TO DO: Your task is to output the data exactly as it stands.

[Stored items]
****
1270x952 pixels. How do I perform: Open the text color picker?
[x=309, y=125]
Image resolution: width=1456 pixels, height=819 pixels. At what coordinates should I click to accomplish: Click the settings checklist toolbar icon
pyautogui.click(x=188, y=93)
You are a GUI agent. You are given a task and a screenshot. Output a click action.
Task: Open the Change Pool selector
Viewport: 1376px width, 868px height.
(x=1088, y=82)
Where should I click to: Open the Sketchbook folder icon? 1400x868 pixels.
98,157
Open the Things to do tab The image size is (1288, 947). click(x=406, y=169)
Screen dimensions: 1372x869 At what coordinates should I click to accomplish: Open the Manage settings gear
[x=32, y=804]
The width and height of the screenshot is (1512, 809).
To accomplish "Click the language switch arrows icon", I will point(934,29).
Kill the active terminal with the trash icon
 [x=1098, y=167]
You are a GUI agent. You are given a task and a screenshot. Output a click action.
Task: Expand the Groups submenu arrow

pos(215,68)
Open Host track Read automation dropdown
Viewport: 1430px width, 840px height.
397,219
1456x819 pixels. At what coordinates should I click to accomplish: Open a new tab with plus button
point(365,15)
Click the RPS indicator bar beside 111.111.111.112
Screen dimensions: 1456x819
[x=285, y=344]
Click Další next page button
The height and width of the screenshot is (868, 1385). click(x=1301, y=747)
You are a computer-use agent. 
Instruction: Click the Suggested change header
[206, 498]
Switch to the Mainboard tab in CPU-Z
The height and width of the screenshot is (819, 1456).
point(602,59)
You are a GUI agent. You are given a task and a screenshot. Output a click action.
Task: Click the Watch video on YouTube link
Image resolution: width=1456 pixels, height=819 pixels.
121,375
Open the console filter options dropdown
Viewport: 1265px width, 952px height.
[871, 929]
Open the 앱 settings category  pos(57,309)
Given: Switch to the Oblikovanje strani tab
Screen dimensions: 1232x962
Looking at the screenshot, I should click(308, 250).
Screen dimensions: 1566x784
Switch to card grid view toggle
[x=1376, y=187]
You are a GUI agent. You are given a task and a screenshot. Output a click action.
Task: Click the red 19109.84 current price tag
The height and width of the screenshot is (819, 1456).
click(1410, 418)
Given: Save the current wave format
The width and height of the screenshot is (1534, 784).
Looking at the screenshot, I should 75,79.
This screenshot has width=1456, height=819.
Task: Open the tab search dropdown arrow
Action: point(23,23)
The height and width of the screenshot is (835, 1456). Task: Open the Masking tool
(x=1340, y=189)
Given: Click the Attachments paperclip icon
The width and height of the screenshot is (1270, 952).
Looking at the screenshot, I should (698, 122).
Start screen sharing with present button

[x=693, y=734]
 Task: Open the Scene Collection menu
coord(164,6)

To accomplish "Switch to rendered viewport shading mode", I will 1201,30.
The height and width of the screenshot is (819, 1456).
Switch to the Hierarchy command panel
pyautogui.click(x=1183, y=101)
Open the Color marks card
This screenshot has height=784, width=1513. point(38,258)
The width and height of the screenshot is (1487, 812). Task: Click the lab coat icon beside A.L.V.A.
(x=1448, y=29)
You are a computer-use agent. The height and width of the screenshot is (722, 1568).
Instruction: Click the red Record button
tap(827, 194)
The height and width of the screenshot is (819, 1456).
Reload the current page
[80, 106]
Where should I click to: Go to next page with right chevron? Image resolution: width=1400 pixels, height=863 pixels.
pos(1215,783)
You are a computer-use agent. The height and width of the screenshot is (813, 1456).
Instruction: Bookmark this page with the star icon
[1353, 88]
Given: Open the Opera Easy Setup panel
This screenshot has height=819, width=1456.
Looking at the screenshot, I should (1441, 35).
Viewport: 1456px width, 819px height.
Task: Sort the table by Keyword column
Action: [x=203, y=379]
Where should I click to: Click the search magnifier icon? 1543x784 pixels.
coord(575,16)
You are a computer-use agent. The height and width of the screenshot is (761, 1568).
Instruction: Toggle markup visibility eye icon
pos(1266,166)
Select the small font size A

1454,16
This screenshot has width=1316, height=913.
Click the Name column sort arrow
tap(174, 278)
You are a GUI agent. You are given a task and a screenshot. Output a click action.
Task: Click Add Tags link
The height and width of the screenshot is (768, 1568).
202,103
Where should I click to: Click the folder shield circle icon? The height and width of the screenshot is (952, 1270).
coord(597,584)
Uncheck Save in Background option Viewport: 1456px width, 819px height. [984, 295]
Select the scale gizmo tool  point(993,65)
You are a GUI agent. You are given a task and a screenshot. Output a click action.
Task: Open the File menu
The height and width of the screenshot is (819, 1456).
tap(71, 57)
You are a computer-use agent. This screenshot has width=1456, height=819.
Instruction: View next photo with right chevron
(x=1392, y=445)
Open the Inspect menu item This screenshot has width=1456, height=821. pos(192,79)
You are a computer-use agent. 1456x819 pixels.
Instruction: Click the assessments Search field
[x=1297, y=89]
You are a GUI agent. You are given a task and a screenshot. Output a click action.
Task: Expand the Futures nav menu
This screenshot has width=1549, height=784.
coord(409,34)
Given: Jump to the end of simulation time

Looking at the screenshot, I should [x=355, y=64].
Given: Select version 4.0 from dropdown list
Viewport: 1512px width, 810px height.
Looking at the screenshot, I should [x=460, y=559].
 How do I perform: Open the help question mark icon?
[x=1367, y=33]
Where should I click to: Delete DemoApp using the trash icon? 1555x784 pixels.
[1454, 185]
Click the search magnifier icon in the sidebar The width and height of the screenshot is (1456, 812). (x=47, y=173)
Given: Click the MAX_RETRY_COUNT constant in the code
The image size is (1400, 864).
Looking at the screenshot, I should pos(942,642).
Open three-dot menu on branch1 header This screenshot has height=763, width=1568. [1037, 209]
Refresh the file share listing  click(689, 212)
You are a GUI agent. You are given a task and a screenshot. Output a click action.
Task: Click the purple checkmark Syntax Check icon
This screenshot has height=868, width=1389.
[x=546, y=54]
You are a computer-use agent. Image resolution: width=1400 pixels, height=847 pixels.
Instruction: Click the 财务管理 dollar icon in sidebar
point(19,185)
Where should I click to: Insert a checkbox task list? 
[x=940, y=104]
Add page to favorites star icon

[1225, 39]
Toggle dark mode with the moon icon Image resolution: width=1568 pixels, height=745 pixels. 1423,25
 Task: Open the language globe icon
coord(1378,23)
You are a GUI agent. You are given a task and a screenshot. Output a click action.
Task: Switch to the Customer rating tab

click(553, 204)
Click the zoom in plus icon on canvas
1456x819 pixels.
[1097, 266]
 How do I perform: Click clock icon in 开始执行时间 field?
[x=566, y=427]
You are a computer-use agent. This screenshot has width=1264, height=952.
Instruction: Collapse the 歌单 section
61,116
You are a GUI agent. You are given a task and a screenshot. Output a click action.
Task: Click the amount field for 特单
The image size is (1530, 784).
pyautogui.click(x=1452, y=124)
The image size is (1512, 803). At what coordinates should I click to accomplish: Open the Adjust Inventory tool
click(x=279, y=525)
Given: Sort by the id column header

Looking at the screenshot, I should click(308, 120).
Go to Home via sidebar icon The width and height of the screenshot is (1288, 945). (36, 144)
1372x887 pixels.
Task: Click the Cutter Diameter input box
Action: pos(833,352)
****
THE COMPLETED TASK:
1270x952 pixels. How do I perform: Open the text color picker?
[x=309, y=125]
Image resolution: width=1456 pixels, height=819 pixels. At what coordinates should I click to accomplish: Click the settings checklist toolbar icon
pyautogui.click(x=188, y=93)
You are a GUI agent. You are given a task and a screenshot. Output a click action.
Task: Open the Change Pool selector
Viewport: 1376px width, 868px height.
(x=1088, y=82)
Where should I click to: Open the Sketchbook folder icon? 1400x868 pixels.
98,157
Open the Things to do tab The image size is (1288, 947). click(x=406, y=169)
Screen dimensions: 1372x869 At what coordinates should I click to accomplish: Open the Manage settings gear
[x=32, y=804]
The width and height of the screenshot is (1512, 809).
To accomplish "Click the language switch arrows icon", I will point(934,29).
Kill the active terminal with the trash icon
 [x=1098, y=167]
You are a GUI agent. You are given a task and a screenshot. Output a click action.
Task: Expand the Groups submenu arrow

pos(215,68)
Open Host track Read automation dropdown
Viewport: 1430px width, 840px height.
397,219
1456x819 pixels. At what coordinates should I click to accomplish: Open a new tab with plus button
point(365,15)
Click the RPS indicator bar beside 111.111.111.112
Screen dimensions: 1456x819
[x=285, y=344]
Click Další next page button
The height and width of the screenshot is (868, 1385). click(x=1301, y=747)
You are a computer-use agent. 
Instruction: Click the Suggested change header
[206, 498]
Switch to the Mainboard tab in CPU-Z
The height and width of the screenshot is (819, 1456).
point(602,59)
You are a GUI agent. You are given a task and a screenshot. Output a click action.
Task: Click the Watch video on YouTube link
Image resolution: width=1456 pixels, height=819 pixels.
121,375
Open the console filter options dropdown
Viewport: 1265px width, 952px height.
[871, 929]
Open the 앱 settings category  pos(57,309)
Given: Switch to the Oblikovanje strani tab
Screen dimensions: 1232x962
Looking at the screenshot, I should click(308, 250).
Screen dimensions: 1566x784
Switch to card grid view toggle
[x=1376, y=187]
You are a GUI agent. You are given a task and a screenshot. Output a click action.
Task: Click the red 19109.84 current price tag
The height and width of the screenshot is (819, 1456).
click(1410, 418)
Given: Save the current wave format
The width and height of the screenshot is (1534, 784).
Looking at the screenshot, I should 75,79.
This screenshot has width=1456, height=819.
Task: Open the tab search dropdown arrow
Action: point(23,23)
The height and width of the screenshot is (835, 1456). Task: Open the Masking tool
(x=1340, y=189)
Given: Click the Attachments paperclip icon
The width and height of the screenshot is (1270, 952).
Looking at the screenshot, I should (698, 122).
Start screen sharing with present button

[x=693, y=734]
 Task: Open the Scene Collection menu
coord(164,6)

To accomplish "Switch to rendered viewport shading mode", I will 1201,30.
The height and width of the screenshot is (819, 1456).
Switch to the Hierarchy command panel
pyautogui.click(x=1183, y=101)
Open the Color marks card
This screenshot has height=784, width=1513. point(38,258)
The width and height of the screenshot is (1487, 812). Task: Click the lab coat icon beside A.L.V.A.
(x=1448, y=29)
You are a computer-use agent. The height and width of the screenshot is (722, 1568).
Instruction: Click the red Record button
tap(827, 194)
The height and width of the screenshot is (819, 1456).
Reload the current page
[80, 106]
Where should I click to: Go to next page with right chevron? Image resolution: width=1400 pixels, height=863 pixels.
pos(1215,783)
You are a computer-use agent. The height and width of the screenshot is (813, 1456).
Instruction: Bookmark this page with the star icon
[1353, 88]
Given: Open the Opera Easy Setup panel
This screenshot has height=819, width=1456.
Looking at the screenshot, I should (1441, 35).
Viewport: 1456px width, 819px height.
Task: Sort the table by Keyword column
Action: [x=203, y=379]
Where should I click to: Click the search magnifier icon? 1543x784 pixels.
coord(575,16)
You are a computer-use agent. The height and width of the screenshot is (761, 1568).
Instruction: Toggle markup visibility eye icon
pos(1266,166)
Select the small font size A

1454,16
This screenshot has width=1316, height=913.
Click the Name column sort arrow
tap(174, 278)
You are a GUI agent. You are given a task and a screenshot. Output a click action.
Task: Click Add Tags link
The height and width of the screenshot is (768, 1568).
202,103
Where should I click to: Click the folder shield circle icon? The height and width of the screenshot is (952, 1270).
coord(597,584)
Uncheck Save in Background option Viewport: 1456px width, 819px height. [984, 295]
Select the scale gizmo tool  point(993,65)
You are a GUI agent. You are given a task and a screenshot. Output a click action.
Task: Open the File menu
The height and width of the screenshot is (819, 1456).
tap(71, 57)
You are a computer-use agent. This screenshot has width=1456, height=819.
Instruction: View next photo with right chevron
(x=1392, y=445)
Open the Inspect menu item This screenshot has width=1456, height=821. pos(192,79)
You are a computer-use agent. 1456x819 pixels.
Instruction: Click the assessments Search field
[x=1297, y=89]
You are a GUI agent. You are given a task and a screenshot. Output a click action.
Task: Expand the Futures nav menu
This screenshot has width=1549, height=784.
coord(409,34)
Given: Jump to the end of simulation time

Looking at the screenshot, I should [x=355, y=64].
Given: Select version 4.0 from dropdown list
Viewport: 1512px width, 810px height.
Looking at the screenshot, I should [x=460, y=559].
 How do I perform: Open the help question mark icon?
[x=1367, y=33]
Where should I click to: Delete DemoApp using the trash icon? 1555x784 pixels.
[1454, 185]
Click the search magnifier icon in the sidebar The width and height of the screenshot is (1456, 812). (x=47, y=173)
Given: Click the MAX_RETRY_COUNT constant in the code
The image size is (1400, 864).
Looking at the screenshot, I should pos(942,642).
Open three-dot menu on branch1 header This screenshot has height=763, width=1568. [1037, 209]
Refresh the file share listing  click(689, 212)
You are a GUI agent. You are given a task and a screenshot. Output a click action.
Task: Click the purple checkmark Syntax Check icon
This screenshot has height=868, width=1389.
[x=546, y=54]
You are a computer-use agent. Image resolution: width=1400 pixels, height=847 pixels.
Instruction: Click the 财务管理 dollar icon in sidebar
point(19,185)
Where should I click to: Insert a checkbox task list? 
[x=940, y=104]
Add page to favorites star icon

[1225, 39]
Toggle dark mode with the moon icon Image resolution: width=1568 pixels, height=745 pixels. 1423,25
 Task: Open the language globe icon
coord(1378,23)
You are a GUI agent. You are given a task and a screenshot. Output a click action.
Task: Switch to the Customer rating tab

click(553, 204)
Click the zoom in plus icon on canvas
1456x819 pixels.
[1097, 266]
 How do I perform: Click clock icon in 开始执行时间 field?
[x=566, y=427]
You are a computer-use agent. This screenshot has width=1264, height=952.
Instruction: Collapse the 歌单 section
61,116
You are a GUI agent. You are given a task and a screenshot. Output a click action.
Task: Click the amount field for 特单
The image size is (1530, 784).
pyautogui.click(x=1452, y=124)
The image size is (1512, 803). At what coordinates should I click to accomplish: Open the Adjust Inventory tool
click(x=279, y=525)
Given: Sort by the id column header

Looking at the screenshot, I should click(308, 120).
Go to Home via sidebar icon The width and height of the screenshot is (1288, 945). (36, 144)
1372x887 pixels.
Task: Click the Cutter Diameter input box
Action: pos(833,352)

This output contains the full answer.